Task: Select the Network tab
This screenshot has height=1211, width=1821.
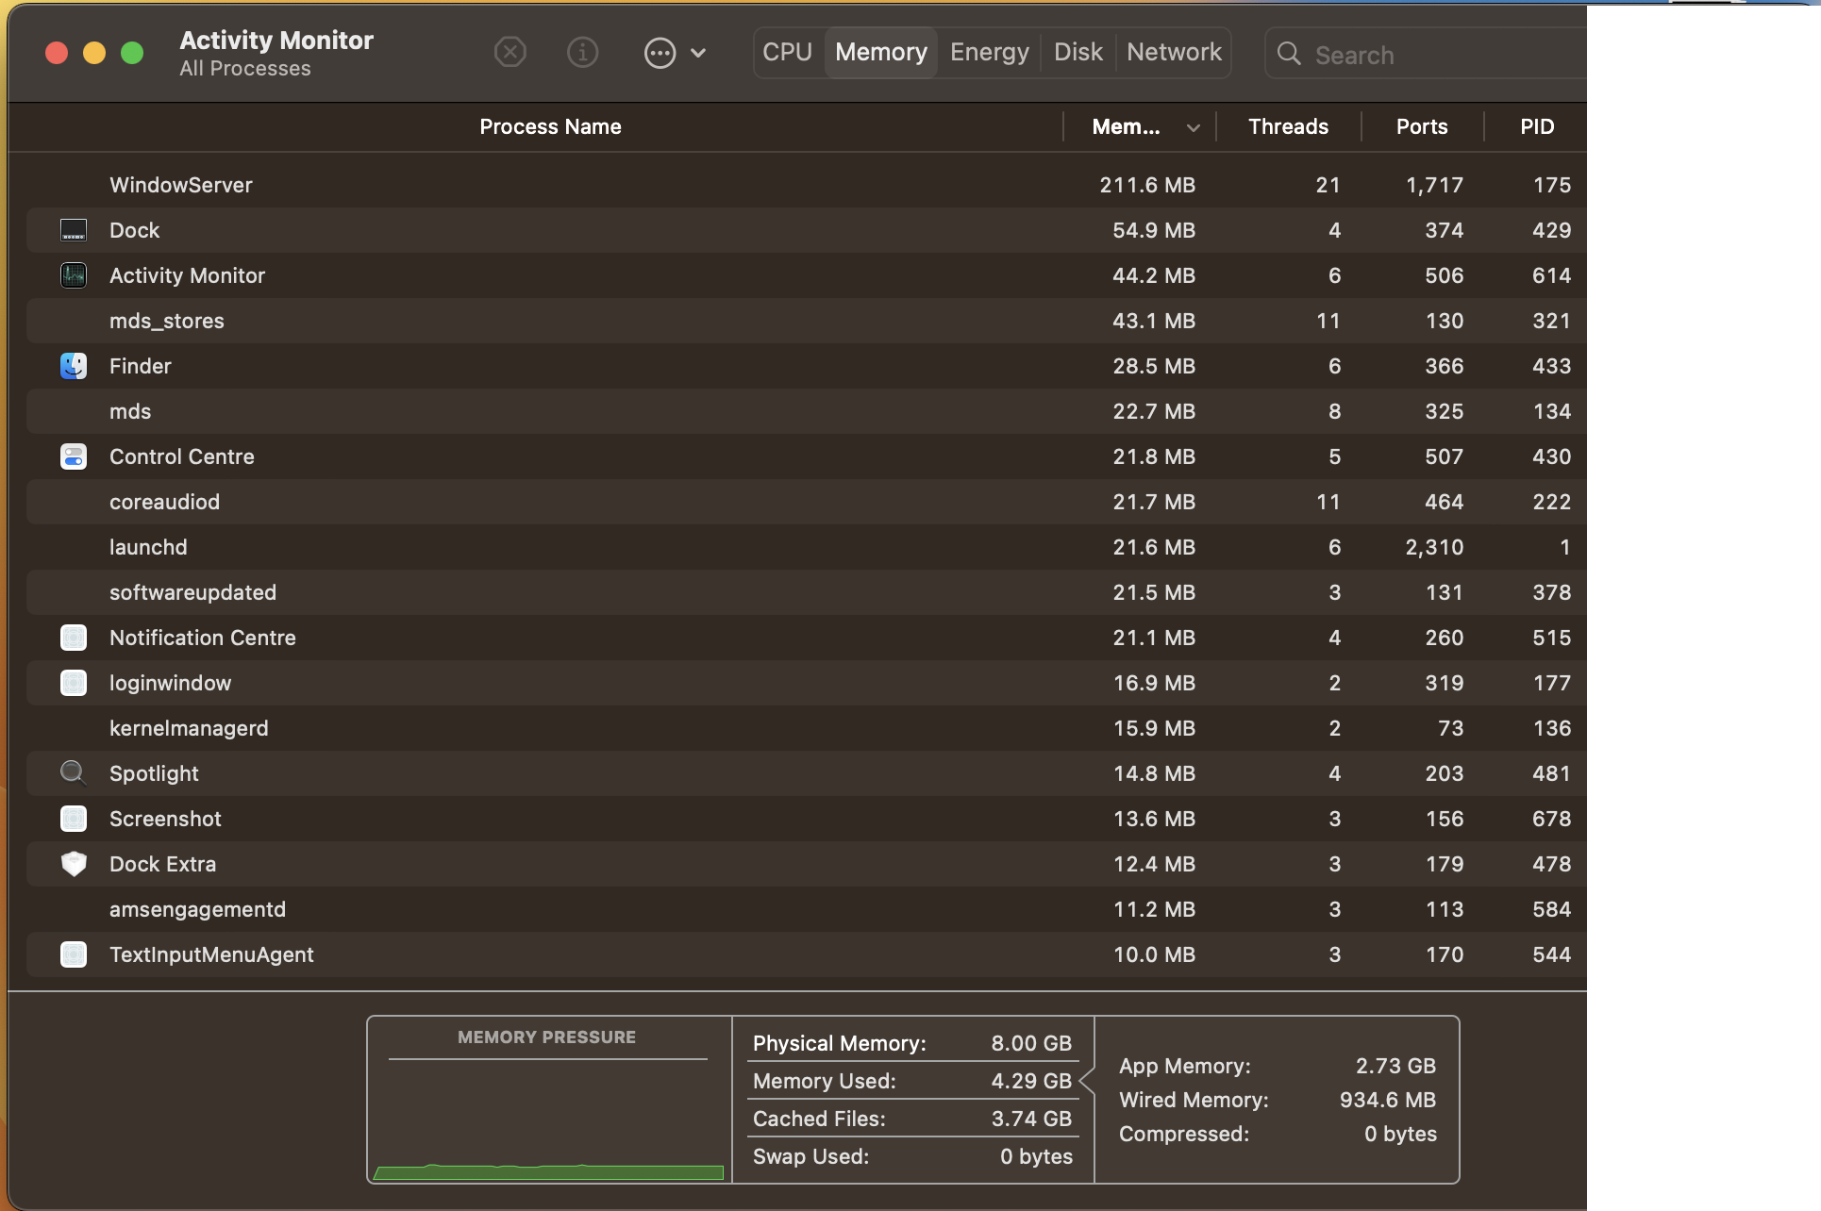Action: [x=1174, y=52]
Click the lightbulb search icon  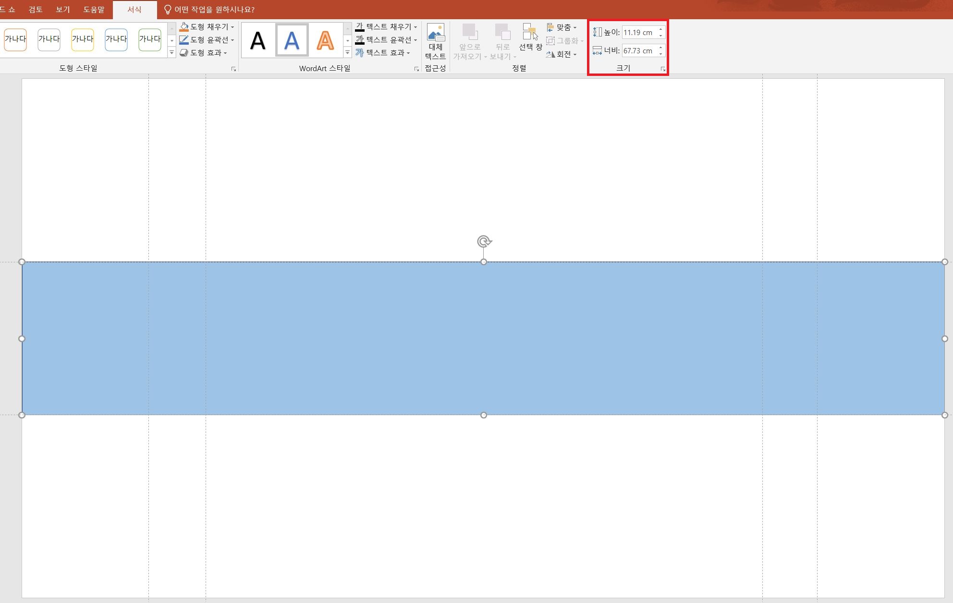pyautogui.click(x=168, y=10)
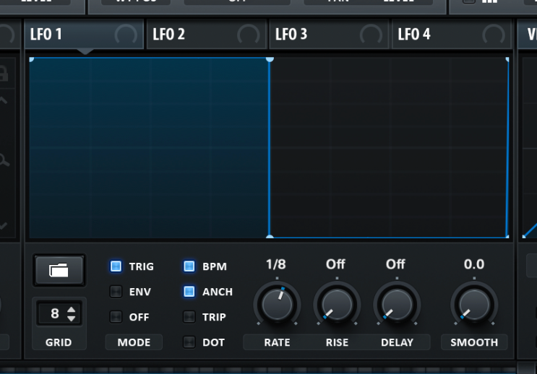Viewport: 537px width, 374px height.
Task: Enable the DOT dotted checkbox
Action: tap(189, 342)
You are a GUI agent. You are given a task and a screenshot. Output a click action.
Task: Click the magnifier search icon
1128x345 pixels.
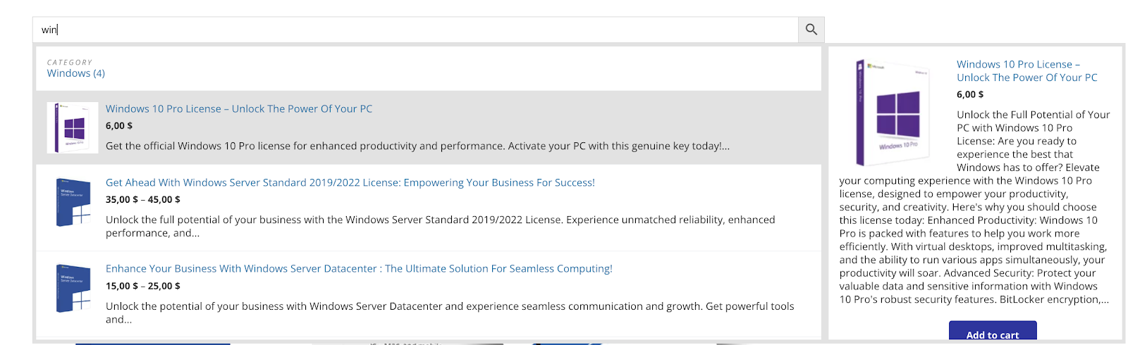(x=811, y=30)
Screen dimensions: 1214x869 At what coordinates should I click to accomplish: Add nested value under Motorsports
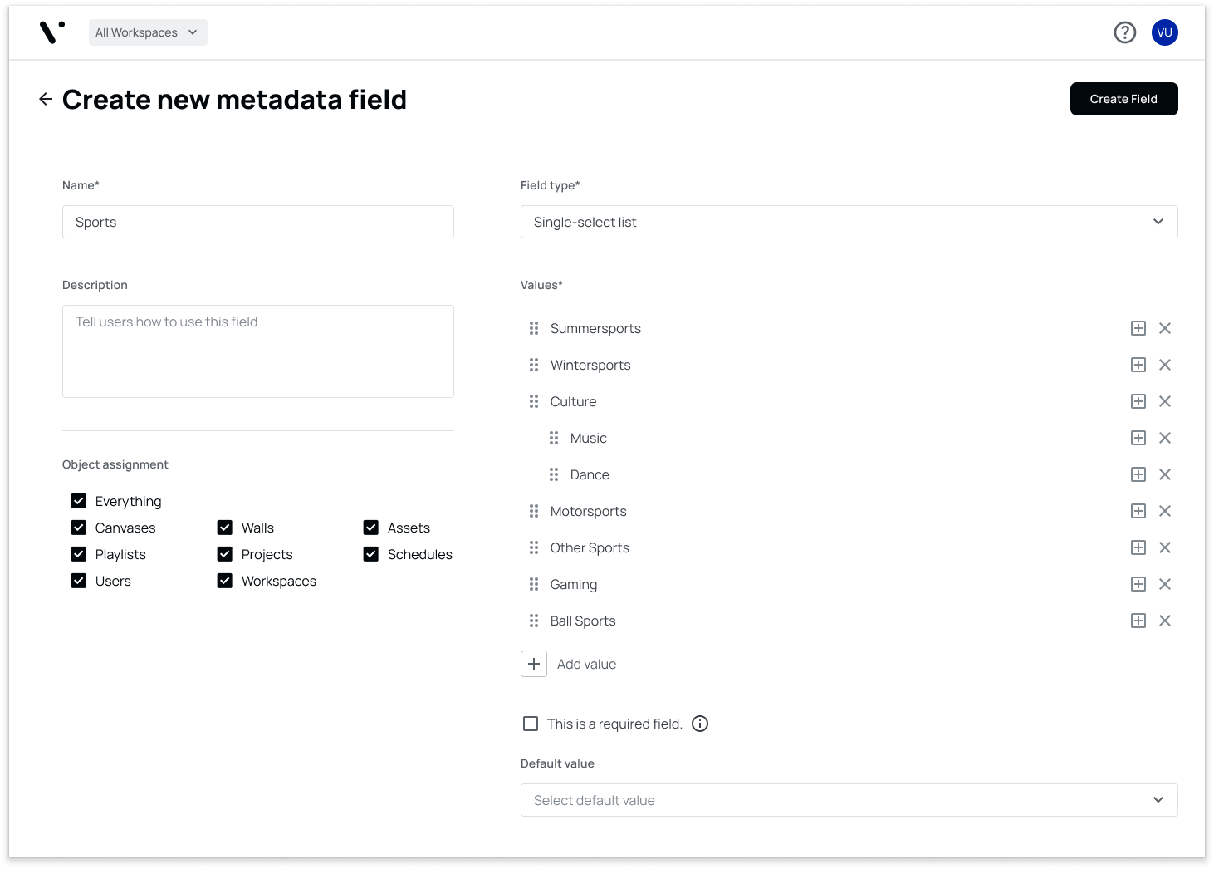1138,511
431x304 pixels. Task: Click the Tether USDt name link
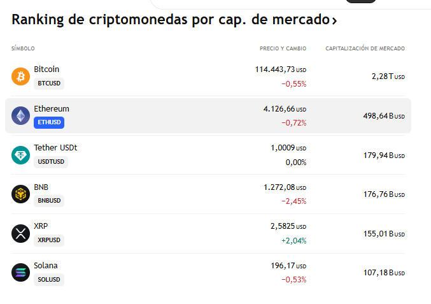point(55,147)
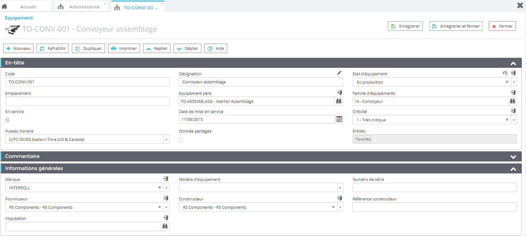Image resolution: width=526 pixels, height=236 pixels.
Task: Click the binoculars icon beside Famille d'équipements
Action: tap(512, 101)
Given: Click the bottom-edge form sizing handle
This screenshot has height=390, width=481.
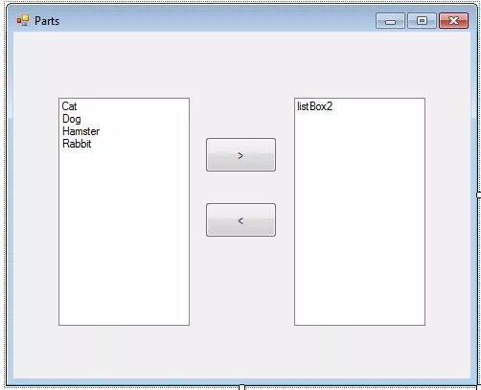Looking at the screenshot, I should [241, 387].
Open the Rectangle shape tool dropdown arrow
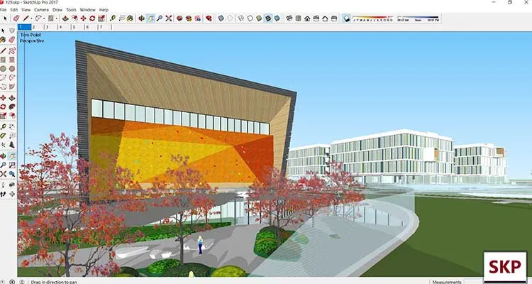Viewport: 532px width, 284px height. point(56,18)
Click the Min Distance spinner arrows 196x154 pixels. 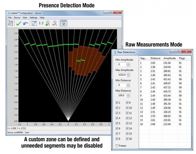(128, 85)
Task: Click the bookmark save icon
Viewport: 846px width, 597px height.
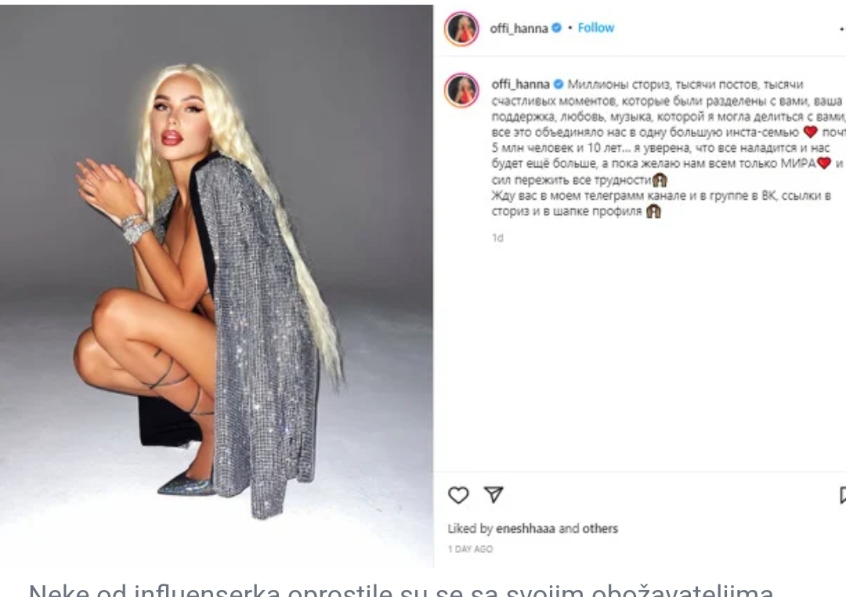Action: click(x=843, y=495)
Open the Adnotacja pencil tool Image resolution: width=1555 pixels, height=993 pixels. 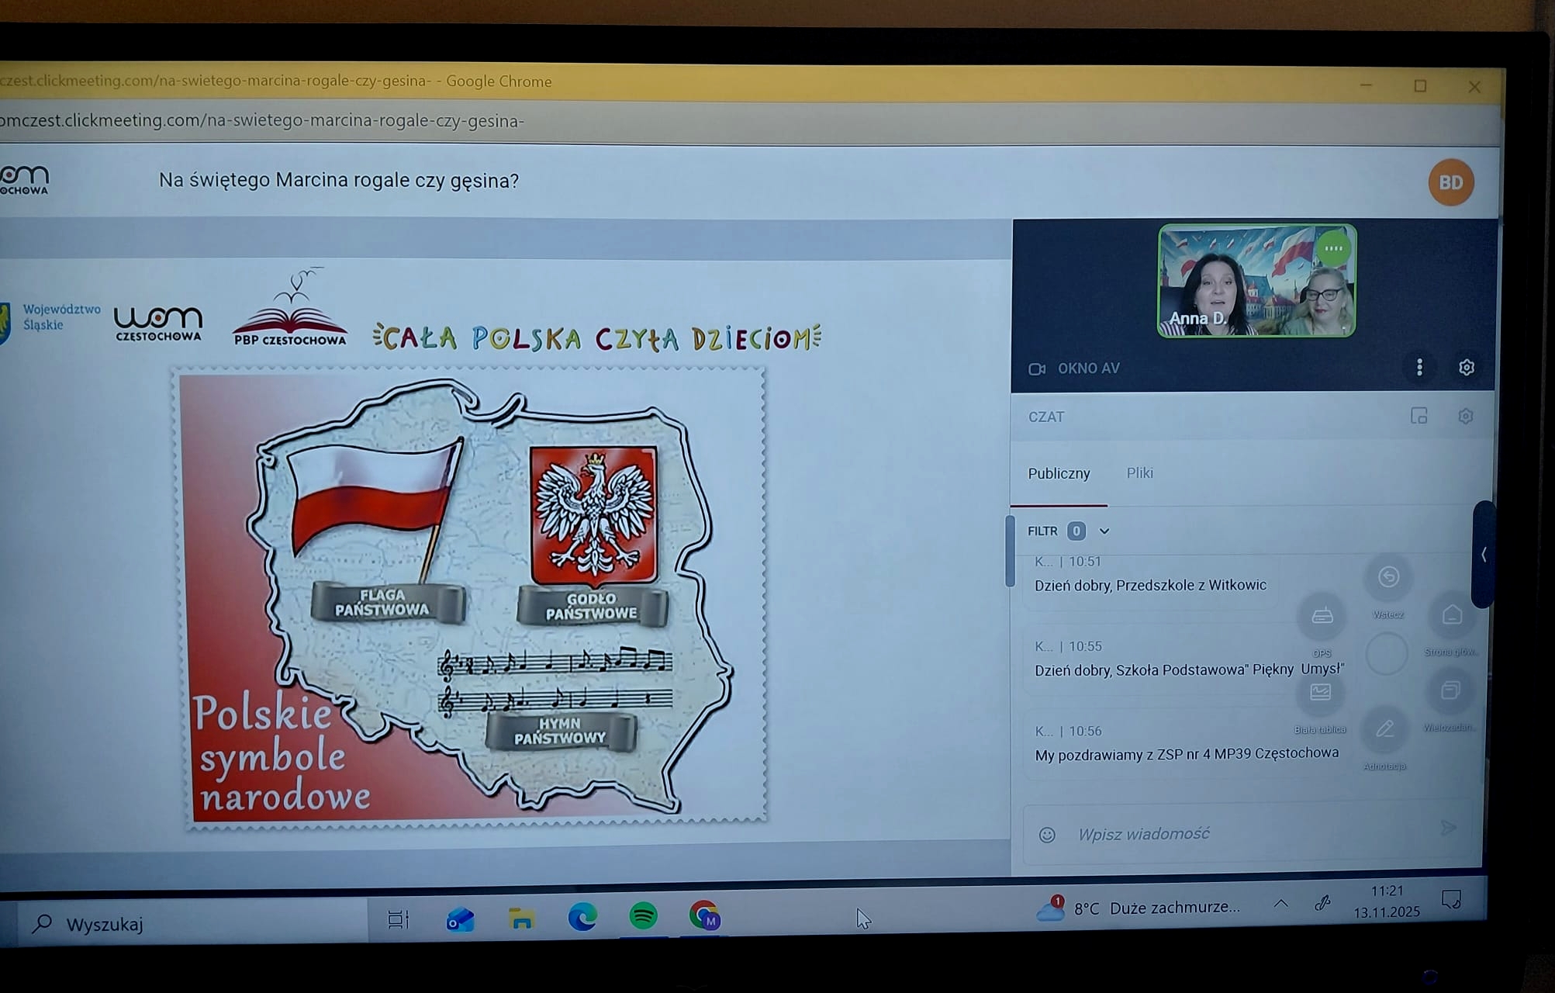1385,729
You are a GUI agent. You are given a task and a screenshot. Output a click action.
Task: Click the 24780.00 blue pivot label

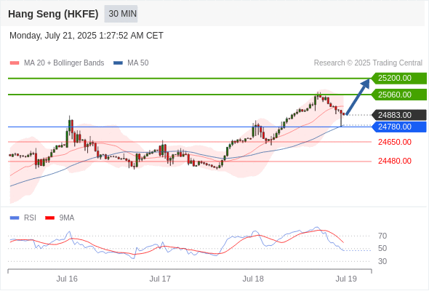pos(399,127)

————

BRIEF:
Duplicate the records from the line with "431x304 pixels. Task: Click" up to and including the line with "Looking at the", leaving out the pictures.

WRITTEN REPLY:
431x304 pixels. Task: Click the Tether USDt name link
point(55,147)
Image resolution: width=526 pixels, height=236 pixels.
Task: Click the binoculars icon beside Famille d'équipements
Action: tap(512, 101)
Given: Click the bottom-edge form sizing handle
This screenshot has height=390, width=481.
Looking at the screenshot, I should [241, 387].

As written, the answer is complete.